◆ **PROBLEM TO SOLVE**
Entries in the following listing are to be copied exactly as they stand.

--

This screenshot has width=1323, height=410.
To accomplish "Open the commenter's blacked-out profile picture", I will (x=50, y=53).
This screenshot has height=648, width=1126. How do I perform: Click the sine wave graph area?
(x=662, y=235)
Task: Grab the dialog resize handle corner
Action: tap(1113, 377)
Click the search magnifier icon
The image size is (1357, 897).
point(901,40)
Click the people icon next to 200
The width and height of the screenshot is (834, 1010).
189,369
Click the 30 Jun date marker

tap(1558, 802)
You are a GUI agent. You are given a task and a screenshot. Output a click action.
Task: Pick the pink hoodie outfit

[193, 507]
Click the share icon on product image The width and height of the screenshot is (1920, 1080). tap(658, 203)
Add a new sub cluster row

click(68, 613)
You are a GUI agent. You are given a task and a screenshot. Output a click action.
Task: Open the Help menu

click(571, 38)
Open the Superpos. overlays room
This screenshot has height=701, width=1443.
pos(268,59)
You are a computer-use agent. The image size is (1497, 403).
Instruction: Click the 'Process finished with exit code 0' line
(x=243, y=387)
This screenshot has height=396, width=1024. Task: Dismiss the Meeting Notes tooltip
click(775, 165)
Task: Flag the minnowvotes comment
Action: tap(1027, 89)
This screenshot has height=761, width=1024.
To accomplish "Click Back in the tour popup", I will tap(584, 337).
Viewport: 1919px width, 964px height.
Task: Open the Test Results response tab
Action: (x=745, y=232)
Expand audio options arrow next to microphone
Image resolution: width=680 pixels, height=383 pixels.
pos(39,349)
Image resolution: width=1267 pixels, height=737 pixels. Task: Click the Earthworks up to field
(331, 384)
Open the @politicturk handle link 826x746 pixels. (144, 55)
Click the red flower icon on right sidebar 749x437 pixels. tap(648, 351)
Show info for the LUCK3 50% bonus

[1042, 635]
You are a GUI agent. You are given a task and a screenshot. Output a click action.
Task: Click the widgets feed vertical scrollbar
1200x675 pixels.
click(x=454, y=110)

--

◆ **SOLUTION TO THE PROBLEM**
This screenshot has width=1323, height=410.
To accomplish "Open the commenter's blacked-out profile picture", I will (x=50, y=53).
This screenshot has height=648, width=1126. How do I perform: Click the sine wave graph area?
(x=662, y=235)
Task: Grab the dialog resize handle corner
Action: tap(1113, 377)
Click the search magnifier icon
The image size is (1357, 897).
point(901,40)
Click the people icon next to 200
The width and height of the screenshot is (834, 1010).
189,369
Click the 30 Jun date marker

tap(1558, 802)
You are a GUI agent. You are given a task and a screenshot. Output a click action.
Task: Pick the pink hoodie outfit

[193, 507]
Click the share icon on product image The width and height of the screenshot is (1920, 1080). tap(658, 203)
Add a new sub cluster row

click(68, 613)
You are a GUI agent. You are given a task and a screenshot. Output a click action.
Task: Open the Help menu

click(571, 38)
Open the Superpos. overlays room
This screenshot has height=701, width=1443.
pos(268,59)
You are a computer-use agent. The image size is (1497, 403).
Instruction: Click the 'Process finished with exit code 0' line
(x=243, y=387)
This screenshot has height=396, width=1024. Task: Dismiss the Meeting Notes tooltip
click(775, 165)
Task: Flag the minnowvotes comment
Action: tap(1027, 89)
This screenshot has height=761, width=1024.
To accomplish "Click Back in the tour popup", I will tap(584, 337).
Viewport: 1919px width, 964px height.
Task: Open the Test Results response tab
Action: (x=745, y=232)
Expand audio options arrow next to microphone
Image resolution: width=680 pixels, height=383 pixels.
pos(39,349)
Image resolution: width=1267 pixels, height=737 pixels. Task: Click the Earthworks up to field
(331, 384)
Open the @politicturk handle link 826x746 pixels. (144, 55)
Click the red flower icon on right sidebar 749x437 pixels. tap(648, 351)
Show info for the LUCK3 50% bonus

[1042, 635]
You are a GUI agent. You are given a task and a screenshot. Output a click action.
Task: Click the widgets feed vertical scrollbar
1200x675 pixels.
click(x=454, y=110)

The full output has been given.